When researchers perform live imaging experiments on laboratory rodents, it is essential to keep the core temperature of the animal (usually a mouse) at 37oC. All experiments are performed while the mouse is under anaesthesia, but this causes body temperature to drop, which can in turn disrupt the physiological processes under examination. One of the easiest ways to maintain the right temperature is to use a rectal probe coupled to a heating pad, such that body temp is regulated by a simple feedback between the probe and pad.

If I were an alien with the means to sedate and study an unusual creature non-invasively (and hence non-terminally), then out of convenience I would put my temperature probe into the biggest orifice I could find. Since putting the probe in the mouth would compromise breathing, that really only leaves the ass.
posted by kisch mokusch at 1:50 AM on November 7, 2011 [1 favorite]


Tasty proteins?

Not likely.
posted by The 10th Regiment of Foot at 8:41 AM on November 7, 2011 [1 favorite]


I think lupus_yonderboy is onto something. I used to live in Nevada, and every so often I would encounter someone who worked at Area 51. They were all under sworn oath not to talk about it. One day I half-jokingly asked a woman who had worked there about the "aliens." She replied that she couldn't talk about it, and I said "it's probably pretty convenient for the military testing out all their new stuff for the public to believe it's just aliens." She looked at me mischievously, laughed, and complimented my intelligence. So there you go.
posted by xenophile at 9:08 AM on November 7, 2011 [1 favorite]


I don't understand how the White House ranks "popular" petitions. Here is their Most Popular List.

#1, crack down on puppy mills, has 31,015 signatures and was created September 23, 2011.

Unranked, Legalize and Regulate Marijuana in a Manner Similar to Alcohol, has 74,169 signatures and was created September 22, 2011.

What's up?
posted by mrgrimm at 10:15 AM on November 7, 2011 [1 favorite]


"I don't understand how the White House ranks "popular" petitions. Here is their Most Popular List."

It looks like it is a ranking of most popular unanswered petitions
posted by Blasdelb at 11:26 AM on November 7, 2011


"I don't understand how the White House ranks "popular" petitions. Here is their Most Popular List."

It looks like it is a ranking of most popular unanswered petitions


So I eventually surmised.

It's a flawed system that devalues petitions with responses. Petitions are "open" until they get a (bullshit) response, and then they are "closed." Problem solved!

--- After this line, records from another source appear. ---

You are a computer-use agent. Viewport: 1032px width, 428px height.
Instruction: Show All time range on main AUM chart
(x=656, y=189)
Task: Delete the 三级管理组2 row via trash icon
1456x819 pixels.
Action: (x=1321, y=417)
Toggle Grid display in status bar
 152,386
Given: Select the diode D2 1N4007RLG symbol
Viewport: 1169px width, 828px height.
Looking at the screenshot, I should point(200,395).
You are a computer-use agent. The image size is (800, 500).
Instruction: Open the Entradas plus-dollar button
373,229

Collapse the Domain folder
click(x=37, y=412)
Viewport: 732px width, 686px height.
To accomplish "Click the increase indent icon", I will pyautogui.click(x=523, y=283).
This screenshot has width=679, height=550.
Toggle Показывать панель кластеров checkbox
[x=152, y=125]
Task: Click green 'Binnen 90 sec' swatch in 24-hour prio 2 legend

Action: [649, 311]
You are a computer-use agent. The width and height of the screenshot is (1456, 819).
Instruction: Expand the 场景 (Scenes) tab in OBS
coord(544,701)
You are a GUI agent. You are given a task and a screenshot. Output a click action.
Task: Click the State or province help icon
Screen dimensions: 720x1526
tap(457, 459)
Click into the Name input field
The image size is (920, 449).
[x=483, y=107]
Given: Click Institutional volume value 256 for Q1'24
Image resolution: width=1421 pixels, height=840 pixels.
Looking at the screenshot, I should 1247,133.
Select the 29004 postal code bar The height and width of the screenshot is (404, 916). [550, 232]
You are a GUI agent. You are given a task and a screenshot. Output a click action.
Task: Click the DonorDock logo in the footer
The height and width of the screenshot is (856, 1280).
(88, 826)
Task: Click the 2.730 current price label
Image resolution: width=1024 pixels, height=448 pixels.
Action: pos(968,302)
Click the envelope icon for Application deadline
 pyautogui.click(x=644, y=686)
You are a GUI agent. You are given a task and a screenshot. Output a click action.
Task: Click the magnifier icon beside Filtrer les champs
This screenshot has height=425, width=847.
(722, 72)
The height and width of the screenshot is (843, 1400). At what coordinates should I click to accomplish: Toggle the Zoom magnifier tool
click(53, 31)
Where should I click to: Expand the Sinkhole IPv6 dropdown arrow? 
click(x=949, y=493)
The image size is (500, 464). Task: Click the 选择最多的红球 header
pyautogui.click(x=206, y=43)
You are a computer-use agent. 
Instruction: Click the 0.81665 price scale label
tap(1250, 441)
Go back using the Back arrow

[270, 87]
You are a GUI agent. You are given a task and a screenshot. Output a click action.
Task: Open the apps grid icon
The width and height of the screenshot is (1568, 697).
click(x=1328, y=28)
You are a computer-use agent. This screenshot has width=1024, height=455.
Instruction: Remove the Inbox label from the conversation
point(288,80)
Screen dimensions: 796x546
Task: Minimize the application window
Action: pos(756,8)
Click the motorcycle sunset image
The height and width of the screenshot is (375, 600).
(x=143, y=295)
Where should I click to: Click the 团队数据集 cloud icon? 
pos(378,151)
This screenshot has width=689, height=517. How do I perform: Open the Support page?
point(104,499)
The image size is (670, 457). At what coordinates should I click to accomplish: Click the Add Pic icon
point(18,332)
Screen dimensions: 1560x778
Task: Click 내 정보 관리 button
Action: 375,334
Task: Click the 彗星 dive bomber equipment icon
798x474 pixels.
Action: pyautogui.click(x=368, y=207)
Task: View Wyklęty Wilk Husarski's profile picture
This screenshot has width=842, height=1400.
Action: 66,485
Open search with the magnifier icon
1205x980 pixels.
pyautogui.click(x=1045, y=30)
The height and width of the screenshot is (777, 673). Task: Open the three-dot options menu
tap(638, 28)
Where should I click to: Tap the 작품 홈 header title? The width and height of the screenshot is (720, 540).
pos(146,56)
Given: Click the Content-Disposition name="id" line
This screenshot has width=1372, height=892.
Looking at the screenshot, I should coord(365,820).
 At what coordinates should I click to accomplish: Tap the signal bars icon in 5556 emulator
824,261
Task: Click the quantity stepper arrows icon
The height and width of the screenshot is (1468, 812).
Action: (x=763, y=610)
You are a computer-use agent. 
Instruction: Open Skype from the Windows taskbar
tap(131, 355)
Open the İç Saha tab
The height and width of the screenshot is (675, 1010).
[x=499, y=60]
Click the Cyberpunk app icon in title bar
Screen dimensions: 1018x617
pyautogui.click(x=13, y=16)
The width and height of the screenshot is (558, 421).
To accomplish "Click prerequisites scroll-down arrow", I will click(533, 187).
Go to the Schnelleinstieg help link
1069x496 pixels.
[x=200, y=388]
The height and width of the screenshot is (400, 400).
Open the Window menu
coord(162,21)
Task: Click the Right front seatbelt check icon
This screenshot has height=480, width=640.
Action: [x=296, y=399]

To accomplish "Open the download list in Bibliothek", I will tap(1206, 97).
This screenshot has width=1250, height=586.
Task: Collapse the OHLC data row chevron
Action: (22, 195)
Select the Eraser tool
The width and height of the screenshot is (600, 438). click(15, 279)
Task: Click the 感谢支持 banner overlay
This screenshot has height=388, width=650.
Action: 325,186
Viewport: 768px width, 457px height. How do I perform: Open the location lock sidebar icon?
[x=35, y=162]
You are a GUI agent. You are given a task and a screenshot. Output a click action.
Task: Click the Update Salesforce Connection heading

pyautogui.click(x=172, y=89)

What they've offered is a system for Q&A with "the White House." What they imply is that it's a system for direct public referendum, when it's far from it.
posted by mrgrimm at 12:33 PM on November 7, 2011


"The U.S. government has no evidence that any life exists outside our planet"

It's a bit late for them to try to cover up the existence of the International Space Station.
posted by DevilsAdvocate at 1:37 PM on November 7, 2011 [1 favorite]


Pro bono proctologists from other star systems

Keep your pinko socialized tentacles away from my ass lawn.
posted by arcticseal at 12:37 AM on November 8, 2011


If I were an alien with the means to sedate and study an unusual creature non-invasively (and hence non-terminally), then out of convenience I would put my temperature probe into the biggest orifice I could find. Since putting the probe in the mouth would compromise breathing, that really only leaves the ass.

This needs a petition, or at least a Straight Dope thread.